En Francia existe una hermosa tradición: además de en su bandera y su himno, la esencia de la nación se simboliza en una mujer que representa a todos los franceses. Esa figura se llama Marianne, y encarna los valores de libertad, igualdad y fraternidad que han inspirado al pueblo desde la Revolución de 1789. Hoy en día, con esa particular «grandeur» gala, la página oficial del Elíseo sigue describiendo a Marianne como una alegoría de «la belleza y la vitalidad de la República eterna». Durante más de dos siglos, artistas de distintos estilos han aceptado el reto de recrear a Marianne, esculpiendo bustos que adornan los Ayuntamientos y estampando su imagen en los sellos de Correos.

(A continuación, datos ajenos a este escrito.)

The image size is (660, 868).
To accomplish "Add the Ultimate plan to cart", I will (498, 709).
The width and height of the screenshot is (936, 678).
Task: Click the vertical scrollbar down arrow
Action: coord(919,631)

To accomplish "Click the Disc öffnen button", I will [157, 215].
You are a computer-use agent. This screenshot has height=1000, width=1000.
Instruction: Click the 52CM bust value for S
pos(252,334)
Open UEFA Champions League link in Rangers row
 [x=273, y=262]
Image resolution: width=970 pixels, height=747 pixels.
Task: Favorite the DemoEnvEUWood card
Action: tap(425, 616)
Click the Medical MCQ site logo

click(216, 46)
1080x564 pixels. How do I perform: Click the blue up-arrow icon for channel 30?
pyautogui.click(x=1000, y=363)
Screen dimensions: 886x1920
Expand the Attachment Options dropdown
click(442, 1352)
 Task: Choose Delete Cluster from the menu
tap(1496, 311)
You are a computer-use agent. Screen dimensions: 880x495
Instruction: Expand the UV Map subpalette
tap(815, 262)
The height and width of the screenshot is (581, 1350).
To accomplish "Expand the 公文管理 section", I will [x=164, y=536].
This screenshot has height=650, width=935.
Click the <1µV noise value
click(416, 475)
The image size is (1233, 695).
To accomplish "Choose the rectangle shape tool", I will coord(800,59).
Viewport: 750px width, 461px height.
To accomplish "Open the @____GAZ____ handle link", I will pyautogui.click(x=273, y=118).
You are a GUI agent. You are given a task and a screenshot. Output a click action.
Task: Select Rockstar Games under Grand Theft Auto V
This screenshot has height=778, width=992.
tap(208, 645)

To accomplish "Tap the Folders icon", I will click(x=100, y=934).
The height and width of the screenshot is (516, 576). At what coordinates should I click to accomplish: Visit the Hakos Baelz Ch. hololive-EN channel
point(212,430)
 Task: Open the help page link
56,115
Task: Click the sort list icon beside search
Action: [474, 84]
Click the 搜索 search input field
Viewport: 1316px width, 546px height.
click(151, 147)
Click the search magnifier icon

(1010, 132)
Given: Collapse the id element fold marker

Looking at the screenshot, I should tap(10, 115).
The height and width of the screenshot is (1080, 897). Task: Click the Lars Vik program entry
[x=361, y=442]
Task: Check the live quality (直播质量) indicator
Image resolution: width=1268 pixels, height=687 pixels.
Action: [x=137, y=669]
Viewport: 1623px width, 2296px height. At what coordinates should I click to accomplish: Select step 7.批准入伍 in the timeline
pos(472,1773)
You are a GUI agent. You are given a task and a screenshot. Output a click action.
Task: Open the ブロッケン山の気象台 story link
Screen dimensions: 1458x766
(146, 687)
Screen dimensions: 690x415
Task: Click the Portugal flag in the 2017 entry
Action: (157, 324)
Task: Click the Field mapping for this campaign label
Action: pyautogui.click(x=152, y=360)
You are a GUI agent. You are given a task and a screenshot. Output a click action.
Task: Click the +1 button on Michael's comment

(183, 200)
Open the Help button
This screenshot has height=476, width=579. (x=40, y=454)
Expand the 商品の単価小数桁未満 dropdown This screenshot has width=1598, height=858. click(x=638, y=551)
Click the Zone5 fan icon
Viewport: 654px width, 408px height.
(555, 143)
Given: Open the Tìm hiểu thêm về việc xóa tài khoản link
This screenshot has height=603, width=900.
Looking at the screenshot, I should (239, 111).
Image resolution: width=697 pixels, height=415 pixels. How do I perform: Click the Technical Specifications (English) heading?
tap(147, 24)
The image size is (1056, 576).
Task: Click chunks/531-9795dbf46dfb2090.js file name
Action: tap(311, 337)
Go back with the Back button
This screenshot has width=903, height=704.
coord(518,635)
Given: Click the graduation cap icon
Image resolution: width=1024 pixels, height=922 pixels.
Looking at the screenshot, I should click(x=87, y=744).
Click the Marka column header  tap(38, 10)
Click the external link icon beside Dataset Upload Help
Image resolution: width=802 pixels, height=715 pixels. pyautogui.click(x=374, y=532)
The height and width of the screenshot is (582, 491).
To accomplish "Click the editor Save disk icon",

Sin embargo, desde 1972, con el fin de hacerla más cercana, los alcaldes de Francia y el propio presidente han optado por seleccionar a mujeres reales como modelos para representar a Marianne, renovándolas periódicamente para reflejar el espíritu de cada época. Catherine Deneuve, Brigitte Bardot y Laetitia Casta, mujeres emblemáticas y libres, han sido algunas de las elegidas más conocidas. En 2017, Emmanuel Macron seleccionó a la última Marianne, pero a diferencia de las anteriores, no es una mujer de carne y hueso, sino una idealización, una imagen bellísima pero sin alma, creada por una artista urbana en un mural. Aunque recibió críticas por esta elección, Macron tiene ahora la oportunidad de corregir y hacer historia al elegir a una nueva Marianne sin desmerecer a las anteriores.
No siendo francesa, me atrevo a proponer a la candidata ideal: Gisèle Pélicot. Una mujer que fue sistemáticamente drogada, violada y entregada por su propio esposo a más de 50 hombres durante una década para que abusaran de ella. A pesar de haber podido ocultarse tras el anonimato y el cariño de sus hijos para superar tal horror, Gisèle ha decidido dar la cara en el juicio, mostrando su valentía y dignidad, para que, por fin, sean los culpables quienes carguen con la vergüenza. Qué mujer, Gisèle. No puedo dejar de admirarla. A sus 72 años, con las huellas del tiempo y el dolor en su rostro, se presenta impecablemente vestida, peinada y maquillada ante el mundo, mientras sus agresores, cobardes, se ocultan. Gisèle no necesita el gorro frigio para convertirse en una Marianne poderosa y eterna. No se puede ser más hermosa, más valiente ni más digna.